Food for Thought: Do Women Need Drama In a Relationship?

This goes back to that old, preconceived notion many people have that women are only attracted to jerks and bad boys when it comes to dating…to the assholes, the ones who treat them badly, and/or only bring drama into their lives.  Many guys often wonder why is it that so many women tend to gravitate towards drama-filled relationships, or (worse yet), sometimes “create” drama in a relationship when none is there?

The reason isn’t what you’re probably thinking (that all us females are masochists or have a few screws loose); it’s because women need to be challenged when we're in a relationship.  We don’t want drama, per se, but we want a guy who can stand toe-to-toe with us, who isn’t afraid to (mentally) challenge us every once in awhile.  Most female friends probably wouldn't tell you this, but it's true - most women don’t want to date someone who’s a doormat and who lets us walk all over them.  Would you??  The majority of people want someone who isn’t afraid to challenge them every once in awhile, which is the secret ingredient to keeping a relationship fresh and exciting.

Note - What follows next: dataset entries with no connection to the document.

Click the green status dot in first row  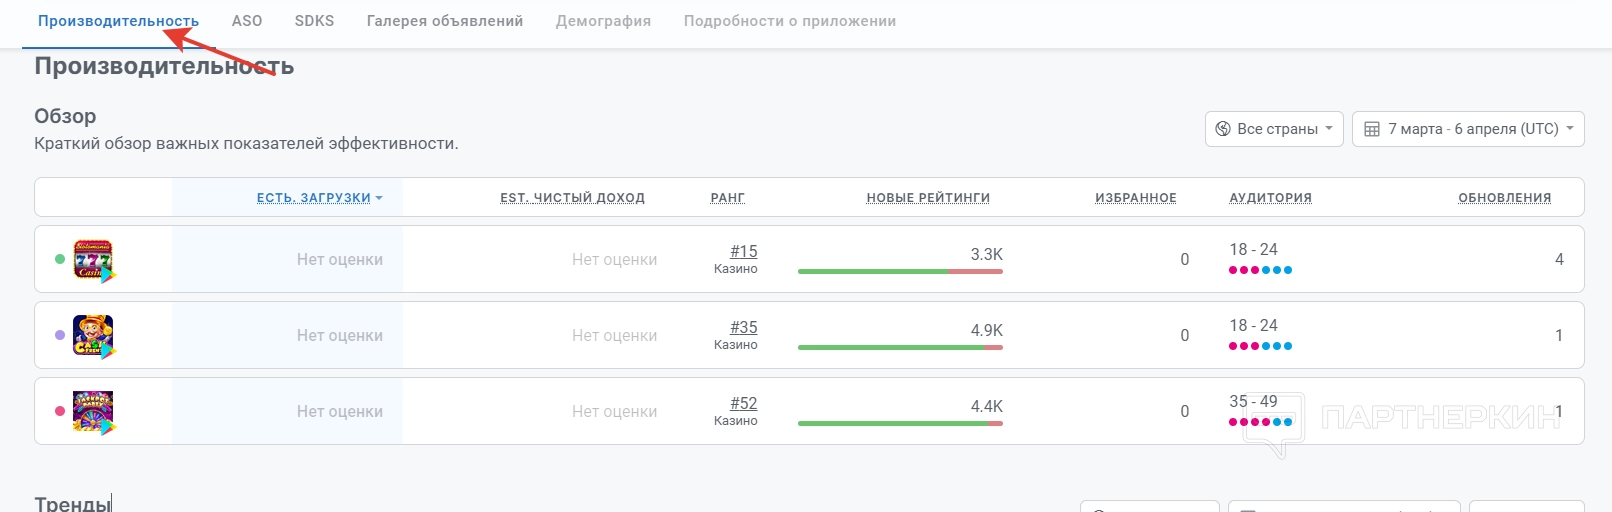click(60, 259)
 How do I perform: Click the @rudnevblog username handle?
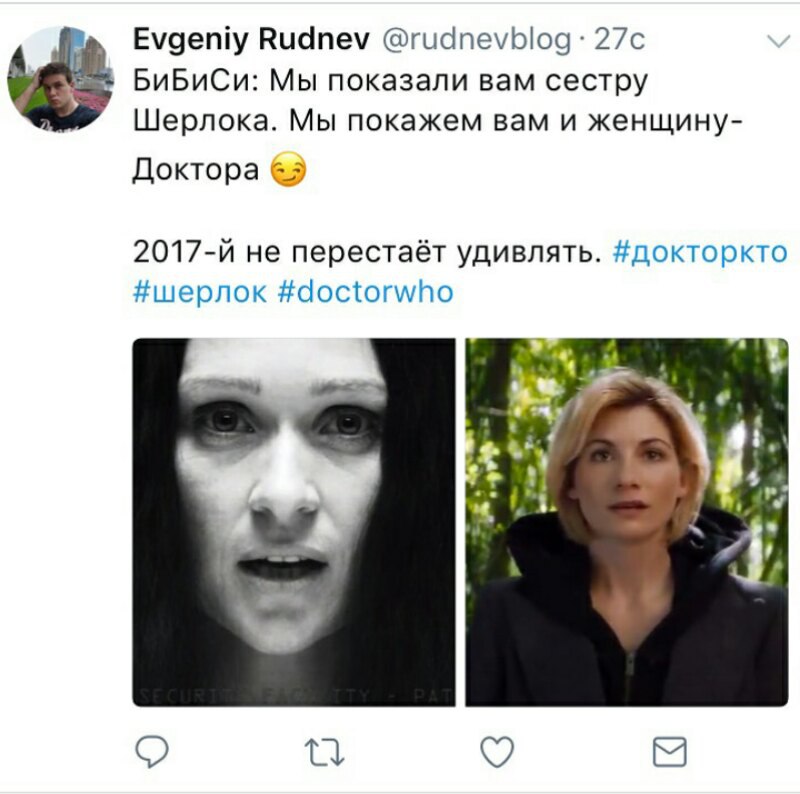(x=477, y=40)
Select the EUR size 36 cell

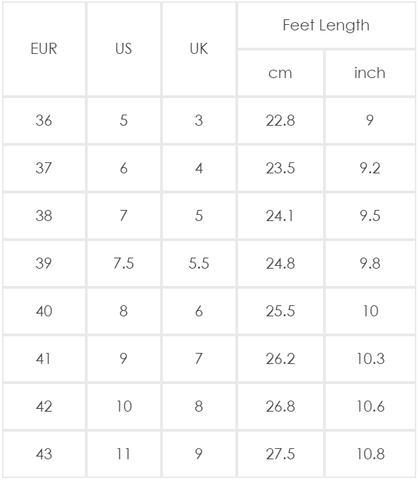[x=44, y=121]
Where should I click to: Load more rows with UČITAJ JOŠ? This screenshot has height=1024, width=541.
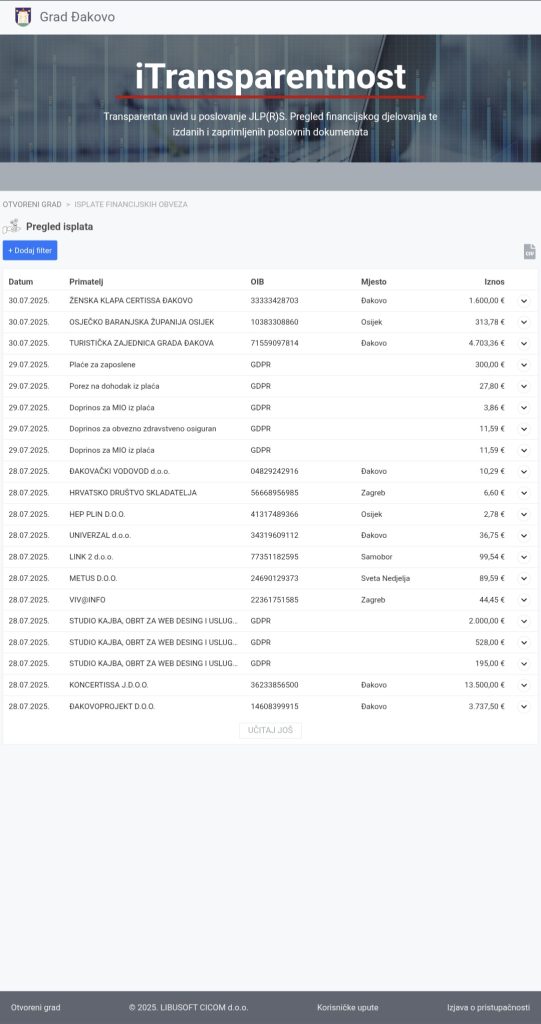[x=270, y=730]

So how do you do this, you ask?  For one, don’t be a doormat when dating a woman, or when you're in a relationship.  Don’t become a “yes” man.  Retain your ideals and know your boundaries, and know when someone’s pushing them beyond your comfort level.  A woman will respect you far more for not letting anyone walk all over you and for not being afraid to stand up for yourself than she would someone who always says “yes” just to avoid conflict, or who's afraid to put his foot down and assert himself...it’s a fact of life.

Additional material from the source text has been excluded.